TASK: Transcribe the records below exactly, from their first line through the line containing "Semester: (38, 79)". Omit every line after it.

INFORMATION:
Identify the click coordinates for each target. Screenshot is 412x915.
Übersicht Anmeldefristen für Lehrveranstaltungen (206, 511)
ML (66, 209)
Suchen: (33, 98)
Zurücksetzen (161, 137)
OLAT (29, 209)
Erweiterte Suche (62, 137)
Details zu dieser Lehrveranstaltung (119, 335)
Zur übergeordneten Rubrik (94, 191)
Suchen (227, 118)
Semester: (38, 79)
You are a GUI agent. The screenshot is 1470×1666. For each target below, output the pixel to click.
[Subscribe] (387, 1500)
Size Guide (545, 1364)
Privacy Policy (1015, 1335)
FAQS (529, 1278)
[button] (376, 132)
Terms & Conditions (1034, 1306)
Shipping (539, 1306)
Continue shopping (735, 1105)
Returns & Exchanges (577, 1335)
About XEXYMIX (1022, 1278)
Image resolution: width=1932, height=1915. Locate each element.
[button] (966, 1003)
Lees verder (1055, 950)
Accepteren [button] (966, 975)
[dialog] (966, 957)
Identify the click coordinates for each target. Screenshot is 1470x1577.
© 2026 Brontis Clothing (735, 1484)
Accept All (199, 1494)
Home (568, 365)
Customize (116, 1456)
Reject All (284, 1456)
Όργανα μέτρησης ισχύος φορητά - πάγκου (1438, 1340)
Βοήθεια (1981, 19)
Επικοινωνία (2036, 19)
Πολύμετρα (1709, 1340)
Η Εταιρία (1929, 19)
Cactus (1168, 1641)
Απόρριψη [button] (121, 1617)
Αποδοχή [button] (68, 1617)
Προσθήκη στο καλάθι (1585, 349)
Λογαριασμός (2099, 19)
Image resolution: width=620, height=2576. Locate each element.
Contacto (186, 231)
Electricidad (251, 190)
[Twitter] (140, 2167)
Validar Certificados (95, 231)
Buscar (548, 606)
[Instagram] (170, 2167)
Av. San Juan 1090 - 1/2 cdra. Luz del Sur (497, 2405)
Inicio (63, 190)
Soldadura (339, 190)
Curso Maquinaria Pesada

ANSWER BOX:
Identify the click coordinates for each target. Screenshot is 412x915.
Übersicht Anmeldefristen für Lehrveranstaltungen (206, 511)
ML (66, 209)
Suchen: (33, 98)
Zurücksetzen (161, 137)
OLAT (29, 209)
Erweiterte Suche (62, 137)
Details zu dieser Lehrveranstaltung (119, 335)
Zur übergeordneten Rubrik (94, 191)
Suchen (227, 118)
Semester: (38, 79)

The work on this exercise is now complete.